Work request:
Take the entries that follow and return exactly the lines from the one holding "Onaylıyorum (191, 2522)" through the one holding "Create an account (455, 1003)", both included. Nothing else is needed.

Records supplied:
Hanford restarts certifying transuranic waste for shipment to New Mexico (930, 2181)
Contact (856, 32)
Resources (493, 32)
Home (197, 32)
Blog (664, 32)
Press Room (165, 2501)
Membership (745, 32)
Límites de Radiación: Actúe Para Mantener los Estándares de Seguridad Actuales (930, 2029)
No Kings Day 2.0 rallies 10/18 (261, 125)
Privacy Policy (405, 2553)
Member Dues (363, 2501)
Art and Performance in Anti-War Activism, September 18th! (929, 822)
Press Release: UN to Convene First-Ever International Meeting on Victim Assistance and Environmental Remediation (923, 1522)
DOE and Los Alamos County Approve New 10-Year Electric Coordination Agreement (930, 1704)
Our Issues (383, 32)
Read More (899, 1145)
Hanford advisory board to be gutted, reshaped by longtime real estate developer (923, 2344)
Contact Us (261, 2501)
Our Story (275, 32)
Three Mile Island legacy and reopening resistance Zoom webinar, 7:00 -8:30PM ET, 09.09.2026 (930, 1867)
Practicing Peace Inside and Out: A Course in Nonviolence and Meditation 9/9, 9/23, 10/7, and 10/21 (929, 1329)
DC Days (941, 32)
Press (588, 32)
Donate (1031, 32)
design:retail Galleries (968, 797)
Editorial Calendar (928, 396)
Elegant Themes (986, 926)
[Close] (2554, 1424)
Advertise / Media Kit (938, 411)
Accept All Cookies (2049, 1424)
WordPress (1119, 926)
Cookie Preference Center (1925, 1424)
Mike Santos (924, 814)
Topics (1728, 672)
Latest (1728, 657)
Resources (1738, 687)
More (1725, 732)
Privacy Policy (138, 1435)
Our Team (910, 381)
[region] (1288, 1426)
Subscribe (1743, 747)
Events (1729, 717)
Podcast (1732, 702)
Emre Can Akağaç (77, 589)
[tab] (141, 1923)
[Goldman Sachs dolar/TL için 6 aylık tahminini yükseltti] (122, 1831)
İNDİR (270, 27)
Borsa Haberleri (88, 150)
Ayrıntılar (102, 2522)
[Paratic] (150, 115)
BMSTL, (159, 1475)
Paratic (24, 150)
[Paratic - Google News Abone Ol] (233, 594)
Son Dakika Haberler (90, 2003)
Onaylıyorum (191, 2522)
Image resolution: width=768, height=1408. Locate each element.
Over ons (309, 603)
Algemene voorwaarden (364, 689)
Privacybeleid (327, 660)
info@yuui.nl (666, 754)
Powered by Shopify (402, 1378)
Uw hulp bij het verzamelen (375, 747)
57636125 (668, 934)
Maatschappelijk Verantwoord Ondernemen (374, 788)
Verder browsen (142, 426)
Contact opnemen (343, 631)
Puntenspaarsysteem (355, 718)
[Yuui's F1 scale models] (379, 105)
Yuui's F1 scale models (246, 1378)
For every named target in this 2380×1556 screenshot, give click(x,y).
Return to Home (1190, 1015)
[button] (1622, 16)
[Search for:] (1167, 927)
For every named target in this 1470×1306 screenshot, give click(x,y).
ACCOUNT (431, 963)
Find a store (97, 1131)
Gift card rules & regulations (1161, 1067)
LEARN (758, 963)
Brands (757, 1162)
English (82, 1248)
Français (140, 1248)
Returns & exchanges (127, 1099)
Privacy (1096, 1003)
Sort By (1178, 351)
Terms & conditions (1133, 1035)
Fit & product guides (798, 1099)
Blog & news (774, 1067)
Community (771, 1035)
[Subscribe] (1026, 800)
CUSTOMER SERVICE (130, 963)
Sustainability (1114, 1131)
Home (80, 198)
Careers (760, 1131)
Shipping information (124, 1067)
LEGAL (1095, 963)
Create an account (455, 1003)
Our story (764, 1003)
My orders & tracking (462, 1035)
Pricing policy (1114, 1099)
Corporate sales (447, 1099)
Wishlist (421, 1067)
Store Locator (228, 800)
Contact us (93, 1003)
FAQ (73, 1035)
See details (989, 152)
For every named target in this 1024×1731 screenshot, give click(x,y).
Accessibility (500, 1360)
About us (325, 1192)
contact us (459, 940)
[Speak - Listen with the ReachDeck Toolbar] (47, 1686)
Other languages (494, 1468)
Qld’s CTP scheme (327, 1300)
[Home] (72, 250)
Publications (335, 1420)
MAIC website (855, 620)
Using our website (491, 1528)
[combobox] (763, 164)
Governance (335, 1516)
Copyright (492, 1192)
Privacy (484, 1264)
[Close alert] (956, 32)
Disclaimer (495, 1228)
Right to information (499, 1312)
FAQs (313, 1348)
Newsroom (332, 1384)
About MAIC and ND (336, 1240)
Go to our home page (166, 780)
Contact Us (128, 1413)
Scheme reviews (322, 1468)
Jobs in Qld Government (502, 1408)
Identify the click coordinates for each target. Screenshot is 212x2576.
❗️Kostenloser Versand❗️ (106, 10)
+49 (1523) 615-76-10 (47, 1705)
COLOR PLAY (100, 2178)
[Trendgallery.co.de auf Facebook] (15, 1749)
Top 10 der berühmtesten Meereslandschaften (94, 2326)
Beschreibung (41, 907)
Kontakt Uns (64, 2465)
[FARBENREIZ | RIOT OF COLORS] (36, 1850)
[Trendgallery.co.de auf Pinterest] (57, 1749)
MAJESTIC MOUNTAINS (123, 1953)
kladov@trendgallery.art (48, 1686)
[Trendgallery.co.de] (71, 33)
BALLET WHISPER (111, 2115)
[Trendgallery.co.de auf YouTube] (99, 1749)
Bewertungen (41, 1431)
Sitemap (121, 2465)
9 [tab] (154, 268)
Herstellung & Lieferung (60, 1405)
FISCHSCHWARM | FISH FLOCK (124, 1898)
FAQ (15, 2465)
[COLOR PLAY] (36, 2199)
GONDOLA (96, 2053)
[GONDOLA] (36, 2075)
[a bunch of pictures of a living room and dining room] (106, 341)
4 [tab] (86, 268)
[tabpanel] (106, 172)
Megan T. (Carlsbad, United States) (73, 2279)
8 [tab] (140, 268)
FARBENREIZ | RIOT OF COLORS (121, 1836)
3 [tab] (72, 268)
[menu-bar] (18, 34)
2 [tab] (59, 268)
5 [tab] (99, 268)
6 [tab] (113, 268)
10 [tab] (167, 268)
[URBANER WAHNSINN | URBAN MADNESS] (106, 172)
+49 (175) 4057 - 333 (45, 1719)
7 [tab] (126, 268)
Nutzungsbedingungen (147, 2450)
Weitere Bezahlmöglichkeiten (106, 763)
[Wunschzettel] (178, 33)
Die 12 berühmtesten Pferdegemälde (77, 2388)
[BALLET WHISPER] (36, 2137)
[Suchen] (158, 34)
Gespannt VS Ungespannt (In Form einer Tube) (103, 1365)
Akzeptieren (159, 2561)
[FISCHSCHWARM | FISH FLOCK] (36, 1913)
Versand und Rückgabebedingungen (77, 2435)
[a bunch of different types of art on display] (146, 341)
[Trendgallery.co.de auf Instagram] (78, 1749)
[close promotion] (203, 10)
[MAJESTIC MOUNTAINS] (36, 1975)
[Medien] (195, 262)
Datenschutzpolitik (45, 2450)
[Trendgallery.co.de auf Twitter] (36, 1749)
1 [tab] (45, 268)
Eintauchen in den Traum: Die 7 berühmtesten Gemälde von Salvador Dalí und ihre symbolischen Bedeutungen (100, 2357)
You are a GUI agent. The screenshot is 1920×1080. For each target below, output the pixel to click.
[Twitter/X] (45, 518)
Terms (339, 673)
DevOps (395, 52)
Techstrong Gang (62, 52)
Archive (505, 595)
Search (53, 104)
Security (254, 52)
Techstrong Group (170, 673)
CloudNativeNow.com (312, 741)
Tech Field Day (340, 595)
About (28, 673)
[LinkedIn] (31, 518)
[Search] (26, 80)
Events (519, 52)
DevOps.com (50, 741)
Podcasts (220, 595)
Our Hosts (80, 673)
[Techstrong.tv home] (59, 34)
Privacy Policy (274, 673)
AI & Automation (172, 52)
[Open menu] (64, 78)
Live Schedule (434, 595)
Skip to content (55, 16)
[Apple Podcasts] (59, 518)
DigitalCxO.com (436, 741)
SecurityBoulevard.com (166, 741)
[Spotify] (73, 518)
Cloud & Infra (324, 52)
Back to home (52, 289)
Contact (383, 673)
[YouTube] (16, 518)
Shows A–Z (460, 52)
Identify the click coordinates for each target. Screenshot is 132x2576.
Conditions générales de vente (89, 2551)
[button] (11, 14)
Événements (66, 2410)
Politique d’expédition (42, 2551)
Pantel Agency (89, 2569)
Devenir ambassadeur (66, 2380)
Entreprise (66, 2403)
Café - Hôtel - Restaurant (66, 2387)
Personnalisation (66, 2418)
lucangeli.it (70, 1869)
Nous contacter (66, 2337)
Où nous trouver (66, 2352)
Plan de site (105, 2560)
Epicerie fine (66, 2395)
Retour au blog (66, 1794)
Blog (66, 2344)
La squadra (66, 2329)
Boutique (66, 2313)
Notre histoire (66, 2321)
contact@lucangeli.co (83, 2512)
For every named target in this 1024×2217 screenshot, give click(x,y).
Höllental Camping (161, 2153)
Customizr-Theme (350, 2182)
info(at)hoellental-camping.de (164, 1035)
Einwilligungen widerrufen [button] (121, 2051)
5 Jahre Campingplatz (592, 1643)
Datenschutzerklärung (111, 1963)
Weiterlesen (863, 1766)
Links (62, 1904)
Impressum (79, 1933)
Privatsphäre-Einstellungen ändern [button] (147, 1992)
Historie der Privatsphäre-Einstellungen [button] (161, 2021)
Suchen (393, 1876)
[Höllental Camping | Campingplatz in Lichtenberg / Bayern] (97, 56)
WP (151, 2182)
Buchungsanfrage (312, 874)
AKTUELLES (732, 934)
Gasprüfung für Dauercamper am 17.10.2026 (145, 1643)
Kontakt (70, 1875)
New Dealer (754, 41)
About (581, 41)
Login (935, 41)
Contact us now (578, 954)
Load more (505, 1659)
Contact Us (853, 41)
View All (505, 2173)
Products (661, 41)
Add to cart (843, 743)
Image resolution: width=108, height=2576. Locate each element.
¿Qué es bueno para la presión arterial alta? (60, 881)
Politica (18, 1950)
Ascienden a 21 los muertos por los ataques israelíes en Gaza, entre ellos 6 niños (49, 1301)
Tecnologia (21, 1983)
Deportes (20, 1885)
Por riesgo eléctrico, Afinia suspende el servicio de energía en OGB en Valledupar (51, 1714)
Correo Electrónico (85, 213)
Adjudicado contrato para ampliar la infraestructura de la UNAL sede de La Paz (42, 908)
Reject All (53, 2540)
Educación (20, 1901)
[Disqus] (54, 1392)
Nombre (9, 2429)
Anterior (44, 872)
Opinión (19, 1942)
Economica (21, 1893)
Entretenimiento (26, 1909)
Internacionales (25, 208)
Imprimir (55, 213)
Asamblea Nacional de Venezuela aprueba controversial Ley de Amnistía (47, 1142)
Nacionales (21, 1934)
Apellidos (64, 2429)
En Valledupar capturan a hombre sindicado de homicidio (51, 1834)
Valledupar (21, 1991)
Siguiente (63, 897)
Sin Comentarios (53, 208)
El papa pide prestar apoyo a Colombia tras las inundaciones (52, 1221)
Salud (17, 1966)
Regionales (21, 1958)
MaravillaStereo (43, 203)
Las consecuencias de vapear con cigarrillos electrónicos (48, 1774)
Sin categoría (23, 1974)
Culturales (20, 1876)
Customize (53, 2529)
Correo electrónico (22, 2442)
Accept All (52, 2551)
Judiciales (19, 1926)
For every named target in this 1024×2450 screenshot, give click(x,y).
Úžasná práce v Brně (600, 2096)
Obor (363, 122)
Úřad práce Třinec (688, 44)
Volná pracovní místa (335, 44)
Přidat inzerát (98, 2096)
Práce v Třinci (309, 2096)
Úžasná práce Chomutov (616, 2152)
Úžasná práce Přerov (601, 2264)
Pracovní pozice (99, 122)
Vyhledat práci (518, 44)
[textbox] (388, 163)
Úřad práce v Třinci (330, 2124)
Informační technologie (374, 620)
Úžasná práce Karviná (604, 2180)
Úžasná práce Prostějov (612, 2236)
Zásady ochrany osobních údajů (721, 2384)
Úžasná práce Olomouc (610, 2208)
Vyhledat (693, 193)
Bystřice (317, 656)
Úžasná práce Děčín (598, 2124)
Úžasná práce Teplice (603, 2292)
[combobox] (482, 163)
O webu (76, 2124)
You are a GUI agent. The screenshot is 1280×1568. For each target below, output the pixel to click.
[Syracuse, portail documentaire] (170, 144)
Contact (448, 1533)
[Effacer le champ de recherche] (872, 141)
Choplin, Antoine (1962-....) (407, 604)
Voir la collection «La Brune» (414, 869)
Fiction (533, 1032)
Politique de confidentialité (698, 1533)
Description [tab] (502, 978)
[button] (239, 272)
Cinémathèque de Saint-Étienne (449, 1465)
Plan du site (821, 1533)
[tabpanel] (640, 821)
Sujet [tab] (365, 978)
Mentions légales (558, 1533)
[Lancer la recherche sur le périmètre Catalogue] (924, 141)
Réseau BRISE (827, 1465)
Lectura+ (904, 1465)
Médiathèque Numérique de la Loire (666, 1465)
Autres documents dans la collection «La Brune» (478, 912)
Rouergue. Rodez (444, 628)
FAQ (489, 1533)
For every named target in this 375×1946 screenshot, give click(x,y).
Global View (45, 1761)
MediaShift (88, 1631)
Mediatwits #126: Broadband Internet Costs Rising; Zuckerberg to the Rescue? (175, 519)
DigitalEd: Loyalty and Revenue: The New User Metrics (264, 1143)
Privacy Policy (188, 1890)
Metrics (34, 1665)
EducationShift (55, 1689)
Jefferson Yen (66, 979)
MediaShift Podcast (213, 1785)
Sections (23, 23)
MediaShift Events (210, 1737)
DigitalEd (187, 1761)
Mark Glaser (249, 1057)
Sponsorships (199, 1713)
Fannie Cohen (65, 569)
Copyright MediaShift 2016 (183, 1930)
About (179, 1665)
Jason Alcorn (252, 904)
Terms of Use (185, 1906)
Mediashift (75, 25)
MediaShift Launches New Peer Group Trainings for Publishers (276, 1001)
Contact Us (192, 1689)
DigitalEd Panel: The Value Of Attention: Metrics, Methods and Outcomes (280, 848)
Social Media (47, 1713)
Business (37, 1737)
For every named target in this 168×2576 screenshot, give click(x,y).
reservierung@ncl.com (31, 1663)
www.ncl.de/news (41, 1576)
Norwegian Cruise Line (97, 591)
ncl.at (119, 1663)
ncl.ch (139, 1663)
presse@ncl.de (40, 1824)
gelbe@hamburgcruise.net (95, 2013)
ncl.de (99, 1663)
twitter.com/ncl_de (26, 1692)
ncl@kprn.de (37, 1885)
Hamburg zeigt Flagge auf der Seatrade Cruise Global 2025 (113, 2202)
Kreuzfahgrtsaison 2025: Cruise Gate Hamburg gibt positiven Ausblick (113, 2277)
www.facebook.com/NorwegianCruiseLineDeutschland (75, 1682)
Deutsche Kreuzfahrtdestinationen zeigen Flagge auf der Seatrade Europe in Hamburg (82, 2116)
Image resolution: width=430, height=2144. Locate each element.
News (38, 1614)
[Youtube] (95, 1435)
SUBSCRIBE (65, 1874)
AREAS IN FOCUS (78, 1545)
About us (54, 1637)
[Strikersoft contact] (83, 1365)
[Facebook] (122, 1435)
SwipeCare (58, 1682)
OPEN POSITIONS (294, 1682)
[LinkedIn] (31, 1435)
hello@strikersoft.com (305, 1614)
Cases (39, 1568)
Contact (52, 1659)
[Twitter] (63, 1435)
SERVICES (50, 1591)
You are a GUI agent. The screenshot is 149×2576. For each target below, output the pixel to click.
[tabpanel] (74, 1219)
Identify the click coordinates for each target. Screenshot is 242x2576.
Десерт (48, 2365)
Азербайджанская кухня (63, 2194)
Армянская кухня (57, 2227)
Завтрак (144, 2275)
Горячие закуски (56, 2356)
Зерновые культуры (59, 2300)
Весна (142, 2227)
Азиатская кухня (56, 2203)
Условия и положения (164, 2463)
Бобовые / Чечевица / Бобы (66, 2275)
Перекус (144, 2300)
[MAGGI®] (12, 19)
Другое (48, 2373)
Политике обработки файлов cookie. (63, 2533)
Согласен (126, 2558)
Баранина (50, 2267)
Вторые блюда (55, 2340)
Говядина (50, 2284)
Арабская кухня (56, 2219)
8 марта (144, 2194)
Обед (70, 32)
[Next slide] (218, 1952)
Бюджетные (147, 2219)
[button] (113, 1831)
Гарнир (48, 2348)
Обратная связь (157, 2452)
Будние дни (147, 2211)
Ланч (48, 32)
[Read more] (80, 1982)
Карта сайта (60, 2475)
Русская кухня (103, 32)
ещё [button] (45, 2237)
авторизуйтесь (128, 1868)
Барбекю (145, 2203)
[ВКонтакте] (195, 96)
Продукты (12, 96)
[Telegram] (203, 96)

Answer area:
Onaylıyorum (191, 2522)
Image resolution: width=768, height=1408. Locate each element.
Over ons (309, 603)
Algemene voorwaarden (364, 689)
Privacybeleid (327, 660)
info@yuui.nl (666, 754)
Powered by Shopify (402, 1378)
Uw hulp bij het verzamelen (375, 747)
57636125 (668, 934)
Maatschappelijk Verantwoord Ondernemen (374, 788)
Verder browsen (142, 426)
Contact opnemen (343, 631)
Puntenspaarsysteem (355, 718)
[Yuui's F1 scale models] (379, 105)
Yuui's F1 scale models (246, 1378)
For every named target in this 2380×1556 screenshot, give click(x,y).
Return to Home (1190, 1015)
[button] (1622, 16)
[Search for:] (1167, 927)
For every named target in this 1470×1306 screenshot, give click(x,y).
ACCOUNT (431, 963)
Find a store (97, 1131)
Gift card rules & regulations (1161, 1067)
LEARN (758, 963)
Brands (757, 1162)
English (82, 1248)
Français (140, 1248)
Returns & exchanges (127, 1099)
Privacy (1096, 1003)
Sort By (1178, 351)
Terms & conditions (1133, 1035)
Fit & product guides (798, 1099)
Blog & news (774, 1067)
Community (771, 1035)
[Subscribe] (1026, 800)
CUSTOMER SERVICE (130, 963)
Sustainability (1114, 1131)
Home (80, 198)
Careers (760, 1131)
Shipping information (124, 1067)
LEGAL (1095, 963)
Create an account (455, 1003)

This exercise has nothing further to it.